Abbiamo paura, dunque, abbiamo ragione di averla, ma abbiamo anche torto. Perché l'Islam può essere comodo, comodissimo. Immaginate qualcuno che predichi il furto e la violenza, o meglio, il furto attraverso la violenza, che predichi la libertà di prendersi con la forza fisica quel che non vi appartiene. Aggiungeteci anche che quel che non vi appartiene sia una persona, dunque che con la violenza venga predicato l'asservimento e lo stupro. In tutte le legislazioni c'è la previsione di un crimine che si chiama apologia di reato, che in certi casi può arrivare fino al concorso nel reato stesso. Se io vi incito a rapinare le banche o a uccidere i mendicanti (o i preti, o i rom, o gli ebrei, parlo senza distinzioni di cose che sono accadute), è evidente che commetto un reato. E senza dubbio è un reato invitare i mariti a picchiare le mogli che rifiutano di fare sesso con loro. Si chiama stupro familiare, è un reato purtroppo abbastanza diffuso anche da noi, ma nel mondo islamico non è un reato, è un diritto (del marito, naturalmente). Un "diritto" che può far comodo a qualche maschio particolarmente primitivo e poco attraente, ma la nostra società non può e non deve accettare, perché fa violenza a una categoria di persone, le donne.

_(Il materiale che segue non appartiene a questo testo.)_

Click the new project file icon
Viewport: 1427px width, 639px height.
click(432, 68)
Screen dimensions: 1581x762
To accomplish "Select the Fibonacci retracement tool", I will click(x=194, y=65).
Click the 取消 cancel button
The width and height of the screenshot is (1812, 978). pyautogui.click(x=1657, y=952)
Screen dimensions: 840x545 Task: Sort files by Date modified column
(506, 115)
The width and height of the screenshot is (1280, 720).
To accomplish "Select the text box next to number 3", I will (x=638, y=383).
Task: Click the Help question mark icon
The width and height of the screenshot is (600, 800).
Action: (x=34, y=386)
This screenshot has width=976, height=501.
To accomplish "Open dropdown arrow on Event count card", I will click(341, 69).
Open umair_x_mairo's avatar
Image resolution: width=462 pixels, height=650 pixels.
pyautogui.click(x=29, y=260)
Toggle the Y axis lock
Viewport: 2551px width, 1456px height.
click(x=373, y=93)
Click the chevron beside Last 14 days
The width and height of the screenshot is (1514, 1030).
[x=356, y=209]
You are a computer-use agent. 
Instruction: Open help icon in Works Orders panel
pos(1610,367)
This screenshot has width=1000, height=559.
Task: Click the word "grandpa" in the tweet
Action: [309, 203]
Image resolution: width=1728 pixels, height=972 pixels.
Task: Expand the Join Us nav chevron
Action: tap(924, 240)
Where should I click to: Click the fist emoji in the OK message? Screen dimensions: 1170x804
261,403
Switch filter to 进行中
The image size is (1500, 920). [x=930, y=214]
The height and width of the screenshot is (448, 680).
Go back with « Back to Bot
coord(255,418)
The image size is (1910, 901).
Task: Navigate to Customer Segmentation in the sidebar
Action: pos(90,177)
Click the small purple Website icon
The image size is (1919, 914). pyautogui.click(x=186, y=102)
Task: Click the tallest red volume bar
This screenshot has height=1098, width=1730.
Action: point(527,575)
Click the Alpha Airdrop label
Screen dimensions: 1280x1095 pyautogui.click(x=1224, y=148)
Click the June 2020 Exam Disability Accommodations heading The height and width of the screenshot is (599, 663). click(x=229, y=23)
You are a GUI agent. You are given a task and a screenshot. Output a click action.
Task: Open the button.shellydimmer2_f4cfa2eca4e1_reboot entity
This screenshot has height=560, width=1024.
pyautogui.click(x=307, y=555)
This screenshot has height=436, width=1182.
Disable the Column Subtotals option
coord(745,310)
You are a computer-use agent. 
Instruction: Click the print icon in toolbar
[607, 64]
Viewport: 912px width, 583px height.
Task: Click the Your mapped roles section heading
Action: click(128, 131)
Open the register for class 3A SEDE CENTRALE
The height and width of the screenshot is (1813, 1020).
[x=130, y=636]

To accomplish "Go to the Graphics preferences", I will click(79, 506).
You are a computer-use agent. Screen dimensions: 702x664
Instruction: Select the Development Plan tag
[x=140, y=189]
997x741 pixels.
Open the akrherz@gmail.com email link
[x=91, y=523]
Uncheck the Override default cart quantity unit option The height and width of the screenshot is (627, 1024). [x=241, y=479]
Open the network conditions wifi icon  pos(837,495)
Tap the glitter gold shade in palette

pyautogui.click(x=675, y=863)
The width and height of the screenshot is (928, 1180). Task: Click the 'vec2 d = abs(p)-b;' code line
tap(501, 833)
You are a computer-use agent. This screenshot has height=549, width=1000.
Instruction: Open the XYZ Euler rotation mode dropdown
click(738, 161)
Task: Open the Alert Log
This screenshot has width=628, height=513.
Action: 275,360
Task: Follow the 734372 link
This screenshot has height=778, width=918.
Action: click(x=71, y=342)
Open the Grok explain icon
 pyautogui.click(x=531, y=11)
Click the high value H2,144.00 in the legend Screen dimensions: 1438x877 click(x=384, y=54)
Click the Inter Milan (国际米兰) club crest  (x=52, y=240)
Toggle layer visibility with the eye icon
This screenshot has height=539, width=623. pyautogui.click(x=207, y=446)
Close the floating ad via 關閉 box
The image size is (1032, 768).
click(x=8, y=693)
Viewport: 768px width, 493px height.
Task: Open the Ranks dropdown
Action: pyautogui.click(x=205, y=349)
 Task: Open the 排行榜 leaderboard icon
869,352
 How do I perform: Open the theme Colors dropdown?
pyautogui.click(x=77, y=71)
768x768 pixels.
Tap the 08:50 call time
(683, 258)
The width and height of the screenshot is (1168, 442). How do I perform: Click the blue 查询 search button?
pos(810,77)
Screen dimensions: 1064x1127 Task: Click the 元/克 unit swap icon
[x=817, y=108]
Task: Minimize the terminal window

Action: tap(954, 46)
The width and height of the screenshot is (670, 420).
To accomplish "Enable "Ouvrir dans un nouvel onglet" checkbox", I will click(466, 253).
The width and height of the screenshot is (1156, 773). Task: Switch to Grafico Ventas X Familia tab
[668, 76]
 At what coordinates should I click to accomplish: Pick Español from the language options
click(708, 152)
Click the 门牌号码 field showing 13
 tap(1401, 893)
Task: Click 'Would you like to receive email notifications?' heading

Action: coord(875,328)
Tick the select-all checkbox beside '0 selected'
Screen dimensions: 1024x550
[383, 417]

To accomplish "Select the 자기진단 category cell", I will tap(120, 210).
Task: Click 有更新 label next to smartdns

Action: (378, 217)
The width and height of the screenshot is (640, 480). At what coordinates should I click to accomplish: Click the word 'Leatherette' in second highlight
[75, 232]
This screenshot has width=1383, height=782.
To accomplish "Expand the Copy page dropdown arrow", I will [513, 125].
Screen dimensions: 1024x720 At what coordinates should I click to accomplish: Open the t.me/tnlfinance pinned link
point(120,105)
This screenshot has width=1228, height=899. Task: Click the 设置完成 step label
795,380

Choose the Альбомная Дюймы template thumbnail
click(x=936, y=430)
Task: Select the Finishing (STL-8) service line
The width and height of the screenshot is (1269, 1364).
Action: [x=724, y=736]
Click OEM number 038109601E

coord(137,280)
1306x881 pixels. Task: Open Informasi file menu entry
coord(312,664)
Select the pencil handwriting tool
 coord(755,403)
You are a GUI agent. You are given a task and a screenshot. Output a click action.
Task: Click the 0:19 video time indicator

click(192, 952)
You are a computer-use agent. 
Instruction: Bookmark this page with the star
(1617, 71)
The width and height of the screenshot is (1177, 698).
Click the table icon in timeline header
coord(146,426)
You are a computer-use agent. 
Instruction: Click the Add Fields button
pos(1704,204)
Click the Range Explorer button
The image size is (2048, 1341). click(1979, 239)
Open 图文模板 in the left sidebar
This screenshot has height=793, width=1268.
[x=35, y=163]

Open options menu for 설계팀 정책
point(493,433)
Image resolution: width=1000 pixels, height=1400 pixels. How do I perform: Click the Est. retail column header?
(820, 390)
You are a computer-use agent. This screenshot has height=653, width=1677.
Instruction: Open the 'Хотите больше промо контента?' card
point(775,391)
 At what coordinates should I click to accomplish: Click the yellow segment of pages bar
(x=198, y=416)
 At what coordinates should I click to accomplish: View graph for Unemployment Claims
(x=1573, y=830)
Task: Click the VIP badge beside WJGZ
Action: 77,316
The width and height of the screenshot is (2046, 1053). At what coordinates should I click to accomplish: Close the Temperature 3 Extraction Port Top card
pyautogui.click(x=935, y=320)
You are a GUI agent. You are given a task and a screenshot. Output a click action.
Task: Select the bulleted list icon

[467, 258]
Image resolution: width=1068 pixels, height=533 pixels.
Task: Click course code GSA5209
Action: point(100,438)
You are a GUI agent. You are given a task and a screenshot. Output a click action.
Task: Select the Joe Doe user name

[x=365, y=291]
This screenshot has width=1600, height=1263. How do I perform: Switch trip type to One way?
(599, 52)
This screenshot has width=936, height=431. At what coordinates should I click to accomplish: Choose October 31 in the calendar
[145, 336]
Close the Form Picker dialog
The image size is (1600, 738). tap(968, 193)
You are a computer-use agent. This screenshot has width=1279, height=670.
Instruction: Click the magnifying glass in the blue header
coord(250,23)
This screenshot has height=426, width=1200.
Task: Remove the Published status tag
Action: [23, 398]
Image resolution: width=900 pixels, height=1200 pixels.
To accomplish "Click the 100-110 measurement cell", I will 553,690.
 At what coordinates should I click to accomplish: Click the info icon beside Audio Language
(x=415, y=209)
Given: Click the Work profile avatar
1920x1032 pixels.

E in effetti la violenza domestica in Europa è un reato per tutti, anche per gli islamici. Ma che dire dell'apologia di questo "diritto"/reato? E' di questo che vi volevo parlare. Una sentenza di un giudice svizzero ha appena stabilito che esaltare il "diritto" dei mariti di picchiare le donne per avere sesso, predicarlo da un pulpito religioso, come ha fatto alla televisione il leader islamico di Basilea, tale Aziz Osmanoglu, non è reato. (http://www.bivouac-id.com/billets/suisse-les-imams-ont-le-droit-de-conseiller-de-battre-les-femmes-quand-on-a-besoin-de-sexe/). La ragione? La solita: bisogna rispettare le differenze, non sempre quel che uno dice in qualità di leader religioso si applica, comunque bisogna dimostrarlo, insomma non ce la si può prendere con i poveri musulmani se sono diversi da noi, eccetera eccetera.
Be', se siete una di quei mariti brutti e violenti che potrebbero essere tentati da questo tipo di approccio, potete essere contenti e avere simpatia per l'Islam anche per questa ragione. Se non lo siete, potete aver paura e fare apertamente gli islamofobi, come noi. Oppure, sempre per paura, potete fare gli eurarabi, come molti, come forse anche quel giudice. Fate voi.